* _What this task involves_:
Swap "Locate an element on the screen" for "Find an element in the screenshot" throughout the lines below, and leave everything else unchanged.

Stored data:

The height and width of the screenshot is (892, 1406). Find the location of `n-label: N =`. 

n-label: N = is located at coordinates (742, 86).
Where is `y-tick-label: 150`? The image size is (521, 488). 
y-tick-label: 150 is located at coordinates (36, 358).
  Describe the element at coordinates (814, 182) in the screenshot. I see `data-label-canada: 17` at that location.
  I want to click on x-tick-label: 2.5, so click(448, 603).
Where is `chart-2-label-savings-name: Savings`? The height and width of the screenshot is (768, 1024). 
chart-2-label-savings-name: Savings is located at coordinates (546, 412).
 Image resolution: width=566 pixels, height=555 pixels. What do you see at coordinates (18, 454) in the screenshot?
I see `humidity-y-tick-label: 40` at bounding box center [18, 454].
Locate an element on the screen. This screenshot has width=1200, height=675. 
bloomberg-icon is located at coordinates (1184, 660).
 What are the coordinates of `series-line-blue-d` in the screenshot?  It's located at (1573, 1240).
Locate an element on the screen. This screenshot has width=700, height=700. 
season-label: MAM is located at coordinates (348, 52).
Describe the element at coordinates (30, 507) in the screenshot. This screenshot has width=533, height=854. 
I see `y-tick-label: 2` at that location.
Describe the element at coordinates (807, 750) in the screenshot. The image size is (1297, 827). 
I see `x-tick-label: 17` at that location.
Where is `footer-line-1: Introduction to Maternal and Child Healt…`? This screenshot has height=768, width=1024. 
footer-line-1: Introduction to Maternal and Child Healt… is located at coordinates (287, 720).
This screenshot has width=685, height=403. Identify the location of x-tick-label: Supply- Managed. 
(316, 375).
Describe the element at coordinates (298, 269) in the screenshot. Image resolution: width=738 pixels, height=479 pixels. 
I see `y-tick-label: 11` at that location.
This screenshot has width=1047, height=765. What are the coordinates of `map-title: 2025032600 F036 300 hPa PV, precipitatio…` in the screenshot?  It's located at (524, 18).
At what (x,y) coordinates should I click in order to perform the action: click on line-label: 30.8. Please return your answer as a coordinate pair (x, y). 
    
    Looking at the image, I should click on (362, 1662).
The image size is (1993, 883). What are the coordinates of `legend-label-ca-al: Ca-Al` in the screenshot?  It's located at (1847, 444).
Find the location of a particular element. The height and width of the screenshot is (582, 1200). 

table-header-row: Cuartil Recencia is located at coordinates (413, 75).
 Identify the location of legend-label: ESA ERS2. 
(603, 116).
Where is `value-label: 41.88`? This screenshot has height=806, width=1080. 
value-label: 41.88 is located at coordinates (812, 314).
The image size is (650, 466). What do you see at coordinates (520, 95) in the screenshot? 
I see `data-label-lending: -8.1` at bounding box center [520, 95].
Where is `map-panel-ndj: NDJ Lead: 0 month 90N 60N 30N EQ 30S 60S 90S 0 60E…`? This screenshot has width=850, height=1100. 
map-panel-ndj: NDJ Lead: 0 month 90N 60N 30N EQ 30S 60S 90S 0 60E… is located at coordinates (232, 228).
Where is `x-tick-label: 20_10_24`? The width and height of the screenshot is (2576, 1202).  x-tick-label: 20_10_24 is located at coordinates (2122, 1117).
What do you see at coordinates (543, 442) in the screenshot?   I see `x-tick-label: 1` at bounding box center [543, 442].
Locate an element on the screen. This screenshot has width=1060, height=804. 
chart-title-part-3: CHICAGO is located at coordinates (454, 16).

* _Solution to this task_:
The height and width of the screenshot is (892, 1406). Find the location of `n-label: N =`. 

n-label: N = is located at coordinates (742, 86).
Where is `y-tick-label: 150`? The image size is (521, 488). 
y-tick-label: 150 is located at coordinates (36, 358).
  Describe the element at coordinates (814, 182) in the screenshot. I see `data-label-canada: 17` at that location.
  I want to click on x-tick-label: 2.5, so click(448, 603).
Where is `chart-2-label-savings-name: Savings`? The height and width of the screenshot is (768, 1024). 
chart-2-label-savings-name: Savings is located at coordinates (546, 412).
 Image resolution: width=566 pixels, height=555 pixels. What do you see at coordinates (18, 454) in the screenshot?
I see `humidity-y-tick-label: 40` at bounding box center [18, 454].
Find an element in the screenshot. This screenshot has width=1200, height=675. 
bloomberg-icon is located at coordinates (1184, 660).
 What are the coordinates of `series-line-blue-d` in the screenshot?  It's located at (1573, 1240).
Find an element in the screenshot. This screenshot has width=700, height=700. 
season-label: MAM is located at coordinates (348, 52).
Describe the element at coordinates (30, 507) in the screenshot. This screenshot has width=533, height=854. 
I see `y-tick-label: 2` at that location.
Describe the element at coordinates (807, 750) in the screenshot. The image size is (1297, 827). 
I see `x-tick-label: 17` at that location.
Where is `footer-line-1: Introduction to Maternal and Child Healt…`? This screenshot has height=768, width=1024. 
footer-line-1: Introduction to Maternal and Child Healt… is located at coordinates (287, 720).
This screenshot has width=685, height=403. Identify the location of x-tick-label: Supply- Managed. 
(316, 375).
Describe the element at coordinates (298, 269) in the screenshot. Image resolution: width=738 pixels, height=479 pixels. 
I see `y-tick-label: 11` at that location.
This screenshot has width=1047, height=765. What are the coordinates of `map-title: 2025032600 F036 300 hPa PV, precipitatio…` in the screenshot?  It's located at (524, 18).
At what (x,y) coordinates should I click in order to perform the action: click on line-label: 30.8. Please return your answer as a coordinate pair (x, y). 
    
    Looking at the image, I should click on (362, 1662).
The image size is (1993, 883). What are the coordinates of `legend-label-ca-al: Ca-Al` in the screenshot?  It's located at (1847, 444).
Find the location of a particular element. The height and width of the screenshot is (582, 1200). 

table-header-row: Cuartil Recencia is located at coordinates (413, 75).
 Identify the location of legend-label: ESA ERS2. 
(603, 116).
Where is `value-label: 41.88`? This screenshot has height=806, width=1080. 
value-label: 41.88 is located at coordinates (812, 314).
The image size is (650, 466). What do you see at coordinates (520, 95) in the screenshot? 
I see `data-label-lending: -8.1` at bounding box center [520, 95].
Where is `map-panel-ndj: NDJ Lead: 0 month 90N 60N 30N EQ 30S 60S 90S 0 60E…`? This screenshot has width=850, height=1100. 
map-panel-ndj: NDJ Lead: 0 month 90N 60N 30N EQ 30S 60S 90S 0 60E… is located at coordinates (232, 228).
Where is `x-tick-label: 20_10_24`? The width and height of the screenshot is (2576, 1202).  x-tick-label: 20_10_24 is located at coordinates (2122, 1117).
What do you see at coordinates (543, 442) in the screenshot?   I see `x-tick-label: 1` at bounding box center [543, 442].
Find an element in the screenshot. This screenshot has width=1060, height=804. 
chart-title-part-3: CHICAGO is located at coordinates (454, 16).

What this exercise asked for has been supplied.